Bbc twats go overboard again

#23
Is this thread about the OP trying to quietly come out of the closet.

“Hello. I’m Tarquin, I drive a RAV to my hairdressing salon and I like interior design, soft furnishings and flower shows.”
 

TheIronDuke

ADC
Book Reviewer
#24
Be nice if omebody would tart a new thread. The ARRE garden at the Chelea Flower how. I would do it but the '' key on my keyboard i frocked.
 
#25
Jesus, happened to land on the bbc coverage of the Chelsea flower show tonight, just when I thought those Cnuts couldn’t get more diverse, they wheel out fergal ******* Keene to talk about war zones, gardens and his own experience of depression, all in that empathetic tone of voice that conveys all the terrible things the lilting Cnut has had to see with his own eyes
Then we have a couple of dusky commentators, two gay vicars and a geezer in a wheelchair wearing a pink scarf on a hot day
I’m sat here waiting for a carpet munching moss botherer to appear, at which point I’ll throw my bollocks at the tv and kick the fuckin thing across the room
The right on, d&i, left leaning wet quims
Or you could just change channels?
 
#27
To be fair, I had to sit through a few minutes of this with her indoors before I’d had enough and slunk off into another room to watch something less right on and frankly less tedious, as the O.P states, it was an exercise in right on box ticking which seems to have crept into every facet of BBC scheduling. At least with shamelessly left leaning commercial entities like Channel 4, they aren’t empowered to metaphorically jack you via an anachronistic state sponsored TV tax whilst at the same time signalling how progressive they are at every opportunity.
 
Last edited:
#29
Jesus, happened to land on the bbc coverage of the Chelsea flower show tonight, just when I thought those Cnuts couldn’t get more diverse, they wheel out fergal ******* Keene to talk about war zones, gardens and his own experience of depression, all in that empathetic tone of voice that conveys all the terrible things the lilting Cnut has had to see with his own eyes
Then we have a couple of dusky commentators, two gay vicars and a geezer in a wheelchair wearing a pink scarf on a hot day
I’m sat here waiting for a carpet munching moss botherer to appear, at which point I’ll throw my bollocks at the tv and kick the fuckin thing across the room
The right on, d&i, left leaning wet quims
No royal quotations? with the issued smiles? ............it appears you are venting other nothing then.
 

TheIronDuke

ADC
Book Reviewer
#32
No royal quotations? with the issued smiles? ............it appears you are venting other nothing then.
Right. Thank you. Did somebody leave the light on? I think that may be attracting them.
 
#33
Just count yourself lucky that the ubiquitous gurning Claire Balding is clearly away for a refit.

.
The ubiquitous (that's a nice word) gurning Claire Balding ....that about sums it up with her as she seems to appear at all sorts of events from Sporting to Dogs and Country Life ...what is it with her?
 
#34
Address everything to Barry Took, don't fall for the propaganda! Barry lives and replies using nom de plumes to stay out of the lime light and avoid the assassin's who work for Wogan.
Wogan actually is dead- he was taken out by Parky from over a mile away using a .50cal HMG. They sent Russell Harty to get his ears but he couldn’t find them.
 
#37
Is this thread about the OP trying to quietly come out of the closet.
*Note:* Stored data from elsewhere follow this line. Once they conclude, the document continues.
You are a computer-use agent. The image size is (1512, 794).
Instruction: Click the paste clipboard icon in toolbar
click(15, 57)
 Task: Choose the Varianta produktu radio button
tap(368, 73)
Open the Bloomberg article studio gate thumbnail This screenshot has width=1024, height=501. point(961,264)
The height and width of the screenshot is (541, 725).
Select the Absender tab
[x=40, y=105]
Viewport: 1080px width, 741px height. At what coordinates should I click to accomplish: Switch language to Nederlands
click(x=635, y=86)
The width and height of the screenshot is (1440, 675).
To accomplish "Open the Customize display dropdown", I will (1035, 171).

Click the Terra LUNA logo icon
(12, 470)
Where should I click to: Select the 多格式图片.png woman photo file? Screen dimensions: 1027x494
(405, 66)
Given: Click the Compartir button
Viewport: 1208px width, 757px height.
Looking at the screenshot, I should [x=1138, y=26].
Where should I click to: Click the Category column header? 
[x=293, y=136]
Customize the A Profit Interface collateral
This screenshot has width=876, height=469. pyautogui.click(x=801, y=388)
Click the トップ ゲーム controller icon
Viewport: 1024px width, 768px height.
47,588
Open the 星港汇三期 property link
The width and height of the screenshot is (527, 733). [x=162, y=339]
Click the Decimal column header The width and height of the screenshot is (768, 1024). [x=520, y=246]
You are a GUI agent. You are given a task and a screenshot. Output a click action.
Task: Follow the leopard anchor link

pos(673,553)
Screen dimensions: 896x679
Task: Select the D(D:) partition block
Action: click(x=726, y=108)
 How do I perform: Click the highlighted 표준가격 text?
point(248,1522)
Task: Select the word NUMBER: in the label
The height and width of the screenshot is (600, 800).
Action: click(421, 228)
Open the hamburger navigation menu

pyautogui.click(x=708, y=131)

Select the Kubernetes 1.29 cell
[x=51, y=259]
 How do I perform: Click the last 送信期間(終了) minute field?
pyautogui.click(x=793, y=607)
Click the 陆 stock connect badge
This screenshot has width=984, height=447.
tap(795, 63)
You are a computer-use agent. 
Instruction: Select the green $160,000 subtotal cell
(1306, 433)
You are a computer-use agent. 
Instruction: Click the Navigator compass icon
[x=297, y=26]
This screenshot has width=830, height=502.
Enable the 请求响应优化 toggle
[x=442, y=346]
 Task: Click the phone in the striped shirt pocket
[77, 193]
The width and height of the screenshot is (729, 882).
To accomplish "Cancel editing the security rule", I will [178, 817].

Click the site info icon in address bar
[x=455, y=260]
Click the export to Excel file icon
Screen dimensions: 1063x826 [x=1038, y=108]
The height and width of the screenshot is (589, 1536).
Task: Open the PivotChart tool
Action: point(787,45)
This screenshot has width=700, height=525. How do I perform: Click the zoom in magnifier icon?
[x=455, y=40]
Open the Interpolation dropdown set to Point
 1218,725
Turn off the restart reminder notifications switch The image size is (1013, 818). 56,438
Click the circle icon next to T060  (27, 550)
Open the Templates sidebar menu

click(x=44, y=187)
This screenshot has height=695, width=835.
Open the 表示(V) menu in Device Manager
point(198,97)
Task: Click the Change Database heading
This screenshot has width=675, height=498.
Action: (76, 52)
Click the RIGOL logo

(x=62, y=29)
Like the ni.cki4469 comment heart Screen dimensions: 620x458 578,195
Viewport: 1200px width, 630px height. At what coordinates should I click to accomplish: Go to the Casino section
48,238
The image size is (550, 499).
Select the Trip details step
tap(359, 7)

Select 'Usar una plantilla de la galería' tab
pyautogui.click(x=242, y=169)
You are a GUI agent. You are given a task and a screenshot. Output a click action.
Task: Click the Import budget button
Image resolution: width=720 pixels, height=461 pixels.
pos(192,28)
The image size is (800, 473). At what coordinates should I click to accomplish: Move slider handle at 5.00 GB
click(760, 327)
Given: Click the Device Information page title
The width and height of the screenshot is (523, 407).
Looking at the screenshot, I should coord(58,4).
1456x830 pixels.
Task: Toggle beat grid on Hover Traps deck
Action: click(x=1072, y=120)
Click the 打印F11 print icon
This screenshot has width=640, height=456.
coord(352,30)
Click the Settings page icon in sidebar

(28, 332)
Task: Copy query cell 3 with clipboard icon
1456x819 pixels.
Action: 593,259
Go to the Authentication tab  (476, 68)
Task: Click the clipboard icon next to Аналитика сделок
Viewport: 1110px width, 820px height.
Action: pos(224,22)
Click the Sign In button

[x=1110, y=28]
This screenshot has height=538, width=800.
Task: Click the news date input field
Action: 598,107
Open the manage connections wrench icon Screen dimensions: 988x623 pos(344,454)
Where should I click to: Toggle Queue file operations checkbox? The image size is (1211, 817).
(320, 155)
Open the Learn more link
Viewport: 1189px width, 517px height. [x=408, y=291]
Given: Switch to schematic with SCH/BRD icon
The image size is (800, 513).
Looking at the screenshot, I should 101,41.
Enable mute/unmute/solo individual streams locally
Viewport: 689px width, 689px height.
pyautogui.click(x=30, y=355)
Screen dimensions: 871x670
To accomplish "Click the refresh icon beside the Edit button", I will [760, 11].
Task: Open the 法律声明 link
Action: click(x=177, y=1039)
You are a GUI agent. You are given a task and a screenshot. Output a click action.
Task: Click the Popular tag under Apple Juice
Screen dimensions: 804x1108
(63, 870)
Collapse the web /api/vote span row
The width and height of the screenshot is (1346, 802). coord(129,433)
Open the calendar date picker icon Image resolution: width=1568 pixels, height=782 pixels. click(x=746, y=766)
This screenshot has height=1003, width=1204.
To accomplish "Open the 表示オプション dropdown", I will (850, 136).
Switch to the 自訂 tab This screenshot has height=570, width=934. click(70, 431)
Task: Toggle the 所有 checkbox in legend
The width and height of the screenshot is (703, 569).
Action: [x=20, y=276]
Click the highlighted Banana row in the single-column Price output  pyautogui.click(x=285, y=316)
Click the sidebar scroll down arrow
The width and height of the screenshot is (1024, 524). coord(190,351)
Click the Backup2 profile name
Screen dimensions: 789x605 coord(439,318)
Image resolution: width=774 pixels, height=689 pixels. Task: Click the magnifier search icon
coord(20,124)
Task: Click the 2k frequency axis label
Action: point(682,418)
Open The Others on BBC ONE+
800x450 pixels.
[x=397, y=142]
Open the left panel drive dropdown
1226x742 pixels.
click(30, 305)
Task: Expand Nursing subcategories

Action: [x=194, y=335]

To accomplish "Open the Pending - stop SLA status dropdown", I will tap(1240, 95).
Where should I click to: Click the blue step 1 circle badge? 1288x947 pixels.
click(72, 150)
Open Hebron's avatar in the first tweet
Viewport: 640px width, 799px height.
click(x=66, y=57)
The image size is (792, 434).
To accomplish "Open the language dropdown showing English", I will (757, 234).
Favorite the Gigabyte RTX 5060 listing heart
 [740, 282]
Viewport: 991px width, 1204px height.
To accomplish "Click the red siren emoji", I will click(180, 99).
“Hello. I’m Tarquin, I drive a RAV to my hairdressing salon and I like interior design, soft furnishings and flower shows.”
Oi! I’ve got a RAV. Although it has more than a slight whiff of dead rabbits rather than soft furnishings. And I don’t have any hair.
 
#38
The ubiquitous (that's a nice word) gurning Claire Balding ....that about sums it up with her as she seems to appear at all sorts of events from Sporting to Dogs and Country Life ...what is it with her?
HER???? Fcuking hell, I always thought it was a bloke
 
#40
I'd like to see @Stavanger do a rant-cam saying EXACTLY what he said in his post. That would be super funny.

Viewer Video
Don't just rant at the TV, rant on the TV! Send in your opinions via video-phone or webcam. Most webcam software will allow you to record a piece to camera, or you can record yourself on your mobile and download the file to your PC. Then just send it to us in an email!

Here are some tips on shooting a successful rant-cam:

  1. Make sure you are in a well-lit area that is quiet
  2. Ensure the microphone is picking your voice up clearly
  3. Size the shot so that your head and shoulders are clear and central
  4. Please ensure that your film is no longer than 30 seconds in length and emailed as a file no larger than 10mb.
  5. Let rip!
I assume that we have seen your smileing boat race on the esteemed P.O.V sometime in the past?